--- Extrait à lire ---
══════════

D’un autre côté, elle a toujours essayé d’éviter d’être impliquée dans les conflits, en tout cas en apparence», selon Roland Marchal, rejoint en ses propos par M. Augé: «Pékin a un rôle central dans la résolution de ce conflit. Elle achète en effet près de 90 % de la production pétrolière soudanaise, mais elle a également investi des milliards dans d’autres secteurs: télécommunications, constructions... et a consenti d’importants prêts au Soudan. Comme elle était très proche de Khartoum, l’indépendance de Juba l’a mise en difficulté car les trois quarts des réserves pétrolières sont au Sud (...) En résumé, elle doit faire une croix sur sa diplomatie basée officiellement sur la non-ingérence.» Christian Delmet va, lui, un peu plus loin: «La Chine a raté le coche, car elle espérait que le Soudan resterait uni, et a donc misé sur le Nord. En outre, Salva Kiir (président du Sud-Soudan) était à Pékin récemment, où il a parlé de la construction d’un pipe-line passant par l’Ouganda et le Kenya. Mais la Chine n’a ni accepté ni refusé. Un tel projet la mettrait à mal avec Khartoum, bien entendu. Mais il pourrait tempérer les mauvaises volontés de Khartoum et faire pression pour un cessez-le-feu », ce qui nous permet de supposer que finalement, Pékin s’impliquera activement au niveau diplomatique afin de régler la crise entre les deux frères ennemis.


Concernant la communauté internationale, l’on ne peut qu’estimer qu’elle attend davantage la chute de Khartoum que le pétrole du Sud. En plus, la situation humanitaire s’aggrave, et laisse penser à un scénario semblable à celui du Sud-Darfour.

Menace de crise humanitaire ?
Toutefois, pouvons-nous réellement établir un parallèle entre le conflit Nord-Sud et la situation au Darfour, notamment en termes d’augmentation de la violence et de crise humanitaire, comme l’avait récemment suggéré un responsable de l’ONU sur place? Benjamin Augé n’adhère pas à cette théorie: «Les deux conflits ont des conséquences humanitaires très lourdes. Cependant, le cas du Darfour n’a pas de rapport particulier avec le conflit récent de Heglig entre le Nord et le Soudan du Sud (...) Le président soudanais Omar el-Béchir – pressé par l’ONU – a tenté de régler la même année les deux conflits. Cela a conduit en juillet 2011 à l’indépendance de Soudan du Sud ainsi qu’à la signature du Darfur Peace Agreement le même mois. Signé par certains groupes darfouris uniquement, cet accord prévoit la nomination d’un vice-président ainsi que la création d’une Darfur Regional Authority. En définitive, le Soudan, jadis pays le plus grand d’Afrique, est en train de se disloquer.»

══════════

--- Données enregistrées ---
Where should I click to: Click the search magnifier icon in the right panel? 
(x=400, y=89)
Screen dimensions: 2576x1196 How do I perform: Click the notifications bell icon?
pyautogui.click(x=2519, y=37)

══════════

--- Énoncé du problème ---
Dans l’extrait sur le conflit soudanais, recopiez le passage entre "Concernant la communauté" et "celui du Sud-Darfour.", inclus, en substituant "diplomatie mondiale" à "communauté internationale".

--- Résultat de tâche ---
Concernant la diplomatie mondiale, l’on ne peut qu’estimer qu’elle attend davantage la chute de Khartoum que le pétrole du Sud. En plus, la situation humanitaire s’aggrave, et laisse penser à un scénario semblable à celui du Sud-Darfour.